US President Barack Obama has ordered a probe into attempts to quash an investigation into the mass execution of Taliban prisoners in Afghanistan.
The New York Times had reported that top officials from the previous administration of president George W Bush discouraged separate probes by the Federal Bureau of Investigation, the State Department and the Pentagon.
They wanted to hush up the killing of up to 2,000 prisoners in 2001 because it was carried out by the forces of General Abdul Rashid Dostam, an Afghan warlord then on the Central Intelligence Agency's (CIA) payroll, it said.
Mr Obama told CNN television that he has asked his national security team to collect the facts, after which a decision will be made on how to approach the matter.
"I think that, you know, there are responsibilities that all nations have, even in war, Mr Obama told CNN. The network planned to air the full interview on Tuesday.

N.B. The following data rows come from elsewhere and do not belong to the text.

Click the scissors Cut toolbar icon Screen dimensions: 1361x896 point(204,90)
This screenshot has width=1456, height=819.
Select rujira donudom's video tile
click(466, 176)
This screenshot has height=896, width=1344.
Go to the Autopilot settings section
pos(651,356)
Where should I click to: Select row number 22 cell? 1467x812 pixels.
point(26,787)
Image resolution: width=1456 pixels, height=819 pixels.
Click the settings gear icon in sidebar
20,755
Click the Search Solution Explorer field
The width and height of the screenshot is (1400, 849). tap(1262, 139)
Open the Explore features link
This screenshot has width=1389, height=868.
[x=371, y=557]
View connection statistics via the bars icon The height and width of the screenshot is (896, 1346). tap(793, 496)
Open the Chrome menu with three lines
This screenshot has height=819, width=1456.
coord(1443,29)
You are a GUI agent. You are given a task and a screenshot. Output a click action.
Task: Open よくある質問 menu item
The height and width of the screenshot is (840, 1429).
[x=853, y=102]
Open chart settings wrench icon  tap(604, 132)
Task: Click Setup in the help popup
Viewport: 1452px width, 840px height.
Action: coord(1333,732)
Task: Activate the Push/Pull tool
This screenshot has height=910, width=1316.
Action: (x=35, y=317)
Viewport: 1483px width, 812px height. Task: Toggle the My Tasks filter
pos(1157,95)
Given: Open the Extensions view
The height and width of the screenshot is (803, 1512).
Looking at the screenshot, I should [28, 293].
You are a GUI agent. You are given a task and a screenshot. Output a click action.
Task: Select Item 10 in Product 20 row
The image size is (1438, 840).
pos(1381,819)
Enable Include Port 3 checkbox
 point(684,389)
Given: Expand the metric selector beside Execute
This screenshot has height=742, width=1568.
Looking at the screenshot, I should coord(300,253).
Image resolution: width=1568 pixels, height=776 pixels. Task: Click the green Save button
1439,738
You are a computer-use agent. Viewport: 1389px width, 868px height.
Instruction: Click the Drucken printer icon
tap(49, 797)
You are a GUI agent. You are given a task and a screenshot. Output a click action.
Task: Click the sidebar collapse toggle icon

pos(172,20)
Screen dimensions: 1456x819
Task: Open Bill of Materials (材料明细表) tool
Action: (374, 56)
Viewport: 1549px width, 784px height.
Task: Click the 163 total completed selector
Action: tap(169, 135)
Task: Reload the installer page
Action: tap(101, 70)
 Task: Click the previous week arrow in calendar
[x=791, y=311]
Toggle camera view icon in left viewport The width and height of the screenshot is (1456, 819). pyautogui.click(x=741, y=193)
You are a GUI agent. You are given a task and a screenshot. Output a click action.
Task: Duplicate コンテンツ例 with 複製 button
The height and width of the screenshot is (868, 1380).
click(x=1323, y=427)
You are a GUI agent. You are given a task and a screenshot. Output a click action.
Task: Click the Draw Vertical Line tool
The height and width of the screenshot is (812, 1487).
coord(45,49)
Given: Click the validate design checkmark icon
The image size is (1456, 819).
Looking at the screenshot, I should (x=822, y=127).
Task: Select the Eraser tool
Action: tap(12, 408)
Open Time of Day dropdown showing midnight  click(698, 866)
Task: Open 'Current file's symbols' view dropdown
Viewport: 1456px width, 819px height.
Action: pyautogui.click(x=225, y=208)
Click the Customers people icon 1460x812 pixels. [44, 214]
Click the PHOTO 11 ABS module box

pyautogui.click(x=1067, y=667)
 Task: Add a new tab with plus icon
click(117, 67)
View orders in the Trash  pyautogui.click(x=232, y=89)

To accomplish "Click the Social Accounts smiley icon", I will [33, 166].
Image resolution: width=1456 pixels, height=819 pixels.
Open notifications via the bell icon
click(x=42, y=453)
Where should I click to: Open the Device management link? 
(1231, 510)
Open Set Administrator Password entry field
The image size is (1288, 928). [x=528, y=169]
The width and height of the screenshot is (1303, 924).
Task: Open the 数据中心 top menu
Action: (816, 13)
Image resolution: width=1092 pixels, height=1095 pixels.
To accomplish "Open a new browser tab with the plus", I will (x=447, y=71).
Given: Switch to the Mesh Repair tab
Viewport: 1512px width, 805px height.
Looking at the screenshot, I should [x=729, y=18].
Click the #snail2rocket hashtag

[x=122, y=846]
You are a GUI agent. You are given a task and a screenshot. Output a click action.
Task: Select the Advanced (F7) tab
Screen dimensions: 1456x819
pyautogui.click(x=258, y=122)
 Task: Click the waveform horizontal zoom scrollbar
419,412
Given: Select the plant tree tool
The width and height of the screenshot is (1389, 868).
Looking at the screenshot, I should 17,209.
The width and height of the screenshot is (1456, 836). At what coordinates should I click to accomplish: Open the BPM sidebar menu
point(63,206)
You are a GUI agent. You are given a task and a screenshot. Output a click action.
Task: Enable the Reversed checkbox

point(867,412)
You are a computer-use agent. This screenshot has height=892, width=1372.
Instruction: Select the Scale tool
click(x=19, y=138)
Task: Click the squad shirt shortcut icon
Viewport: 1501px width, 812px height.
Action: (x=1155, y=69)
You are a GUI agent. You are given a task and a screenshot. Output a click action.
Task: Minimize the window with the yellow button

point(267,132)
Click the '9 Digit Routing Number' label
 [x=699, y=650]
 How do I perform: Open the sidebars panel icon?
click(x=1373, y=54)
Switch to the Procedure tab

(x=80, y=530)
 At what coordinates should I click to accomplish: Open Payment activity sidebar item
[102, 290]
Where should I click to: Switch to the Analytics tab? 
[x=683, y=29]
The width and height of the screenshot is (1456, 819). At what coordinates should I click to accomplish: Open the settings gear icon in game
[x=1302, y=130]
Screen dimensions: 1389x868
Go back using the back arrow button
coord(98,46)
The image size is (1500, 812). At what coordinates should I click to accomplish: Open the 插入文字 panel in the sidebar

A powerful commander in control of a section of northern Afghanistan, General Dostam first allied with the Soviets during their invasion of the country in the 1980s.
Later he sided with the Americans and received military and CIA support after the United States invaded Afghanistan in the wake of the September 11, 2001 attacks.
His militia worked closely with US Special Forces and was part of the Northern Alliance, which helped the United States topple the Taliban.
The killings took place in late November 2001, shortly after the invasion that ousted Kabul's Taliban government.
Taliban prisoners captured by General Dostam's forces after a major battle in northeastern Kunduz province were allegedly packed into shipping containers and left to suffocate, or were shot through the container walls before being buried in mass graves.
Estimates of the number of people killed have ranged from several hundred to several thousand.